Canal corta a cidade de Quissamã em boas condições de fluidez (Reprodução)

A parceria com o Governo do Estado na aplicação do Programa “Limpa Rio” mantém constantemente o serviço de retirada de sedimentos e plantas invasoras, garantindo fluidez e qualidade da água. Campos também é parceiro do Programa, porém não se observam os mesmos resultados.

Obra de intervenção paisagística do canal durante a gestão de Rosinha Garotinho

Como geógrafo, como vê as condições de preservação desse patrimônio histórico?
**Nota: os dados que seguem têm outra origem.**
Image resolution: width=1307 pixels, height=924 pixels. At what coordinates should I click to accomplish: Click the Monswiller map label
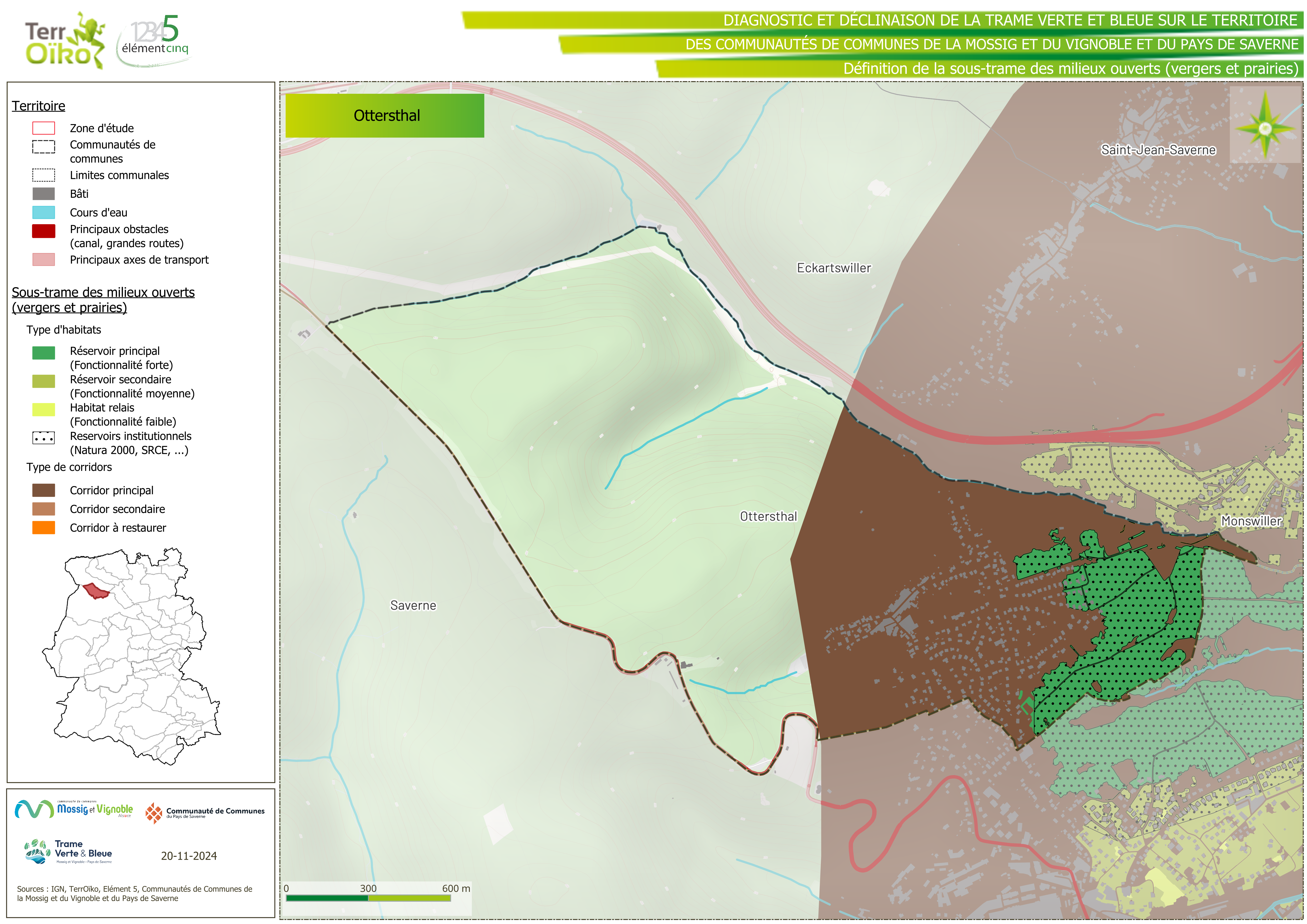pyautogui.click(x=1251, y=521)
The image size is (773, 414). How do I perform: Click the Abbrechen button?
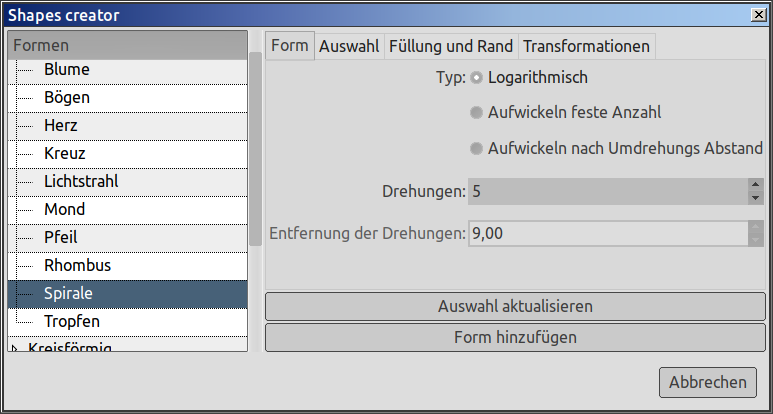tap(707, 382)
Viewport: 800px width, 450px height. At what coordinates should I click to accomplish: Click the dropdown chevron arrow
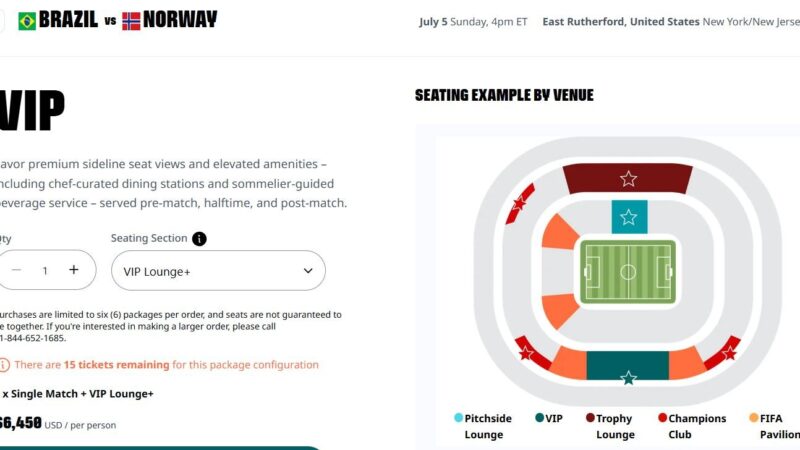(308, 271)
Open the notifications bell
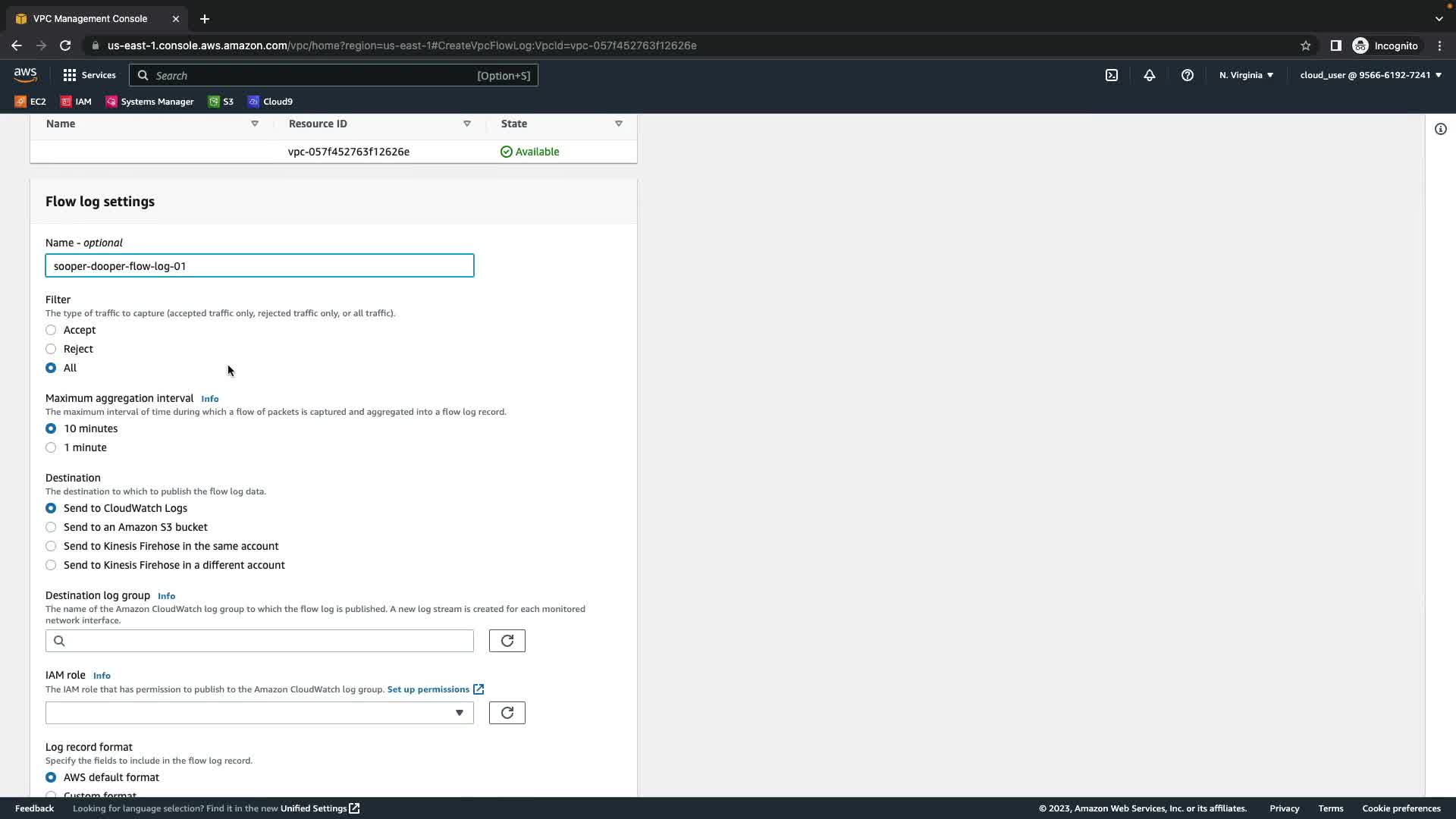The width and height of the screenshot is (1456, 819). pyautogui.click(x=1150, y=75)
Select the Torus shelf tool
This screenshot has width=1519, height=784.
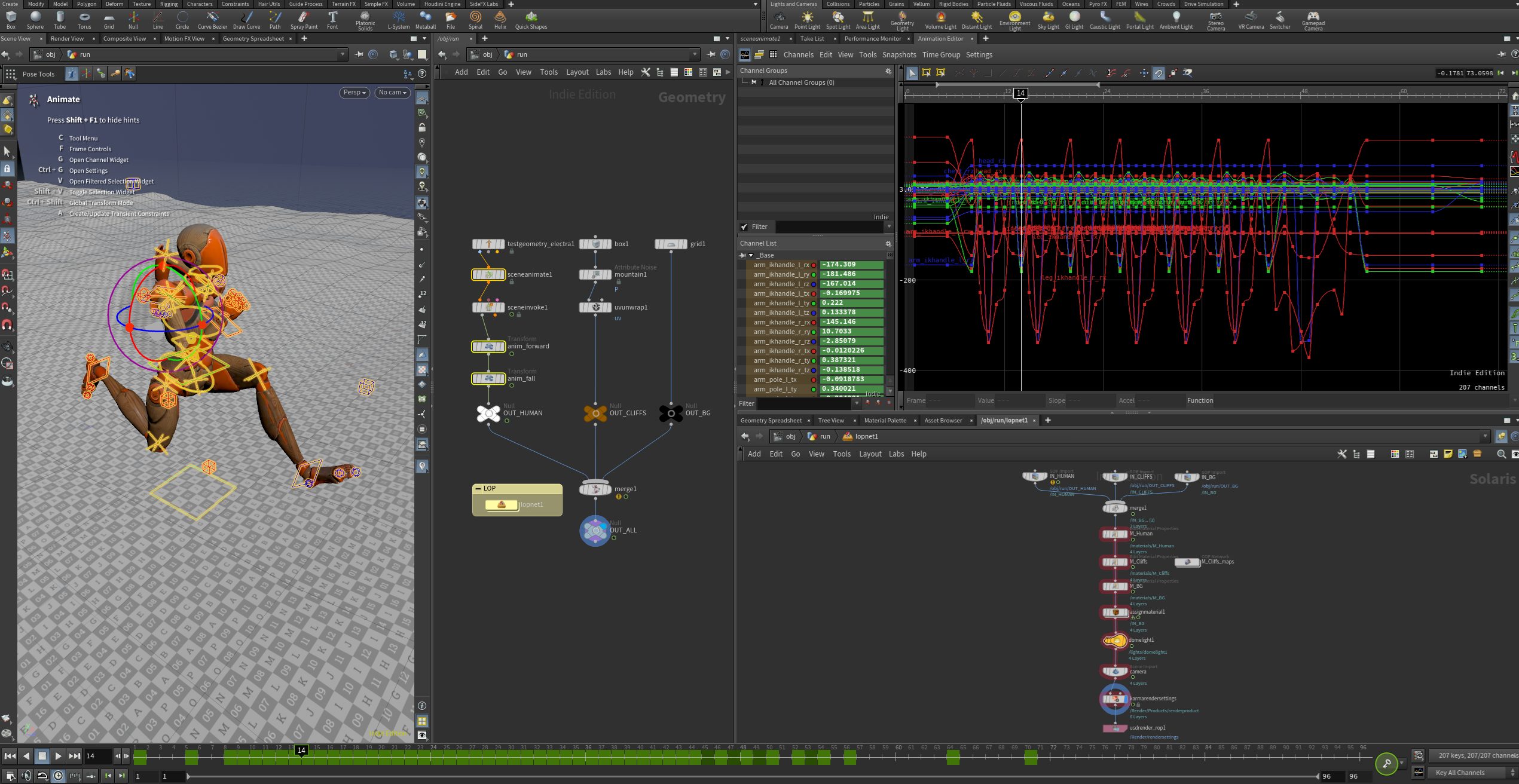pos(84,20)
Apesar de tombado pelo Inepac e das ações de preservação previstas no Plano Diretor da cidade, não se vislumbra a concretização de revitalização do Canal no seu trecho urbano. Uma ameaça que paira sobre o Canal é a sua cobertura. Temos precedente: em 1988 cobriu-se parte do Canal, destruiu-se o belíssimo Jardim de Alá que foi substituído pelo Parque Alberto Sampaio, hoje também desfigurado. Desse crime resta uma placa contendo a irônica justificativa de que se “buscou resgatar os caminhos de beleza traçados por nossos conterrâneos”.
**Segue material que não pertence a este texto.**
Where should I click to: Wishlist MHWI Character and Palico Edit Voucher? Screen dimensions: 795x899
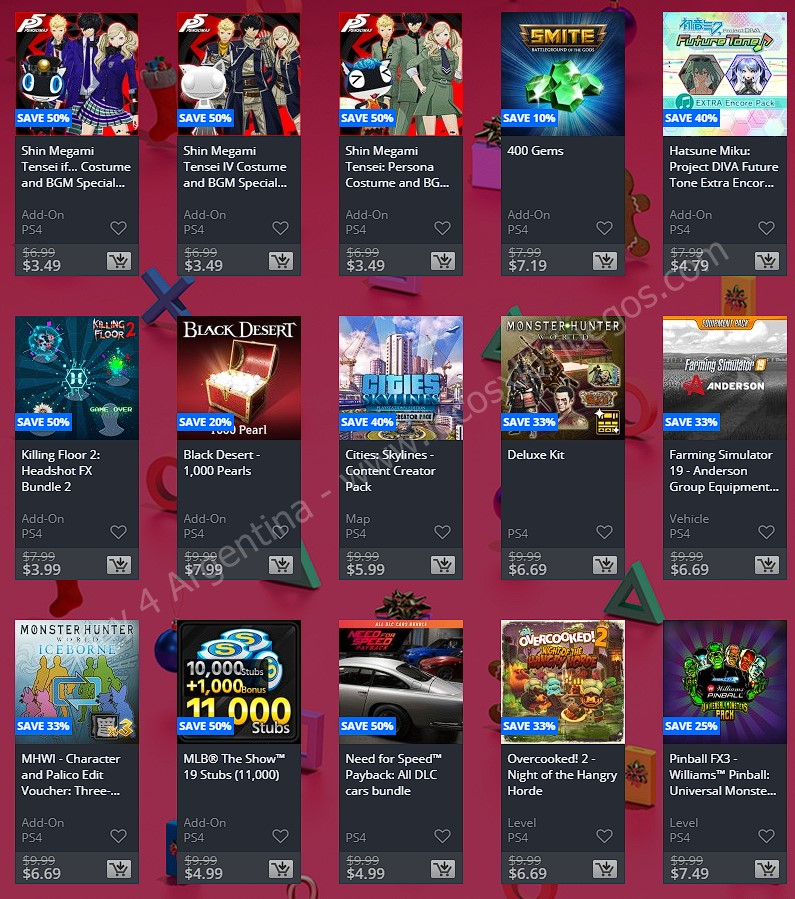click(118, 836)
Canal que corta o bairro da Chatuba

Em geral, os canais artificiais de Campos sofrem dos mesmos problemas que Campos-Macaé? Qual o futuro deles se não houver limpeza e manutenção?

Campos possui uma rede de 389 canais artificiais que somam cerca de 1.300 quilômetros, com a função de escoar a água do rio Paraíba do Sul. São parte de um grande projeto de saneamento criado pelo Governo Federal em meados dos anos 1930 para se combater as endemias causadas pelos alagamentos. Mais tarde passaram a irrigar as terras agricultáveis da Baixada Campista. Sofrem dos mesmos problemas do seu “irmão” mais famoso: assoreamento, despejo de esgoto rico em matéria orgânica que favorece o crescimento de plantas aquáticas, entorno com ocupação desordenada e, para completar, falta de manutenção.

A permanecer esse quadro, não poderemos esperar eficiência na função para que foram projetados, a de escoar o excesso de água transbordada do Paraíba do Sul. A função dessa rede de segurança da região, em 2024 e daqui pra frente com o novo normal climático, é de altíssima relevância. Negligenciá-la, como fez  recentemente o governo do Rio Grande do Sul, é abrir as portas para a tragédia.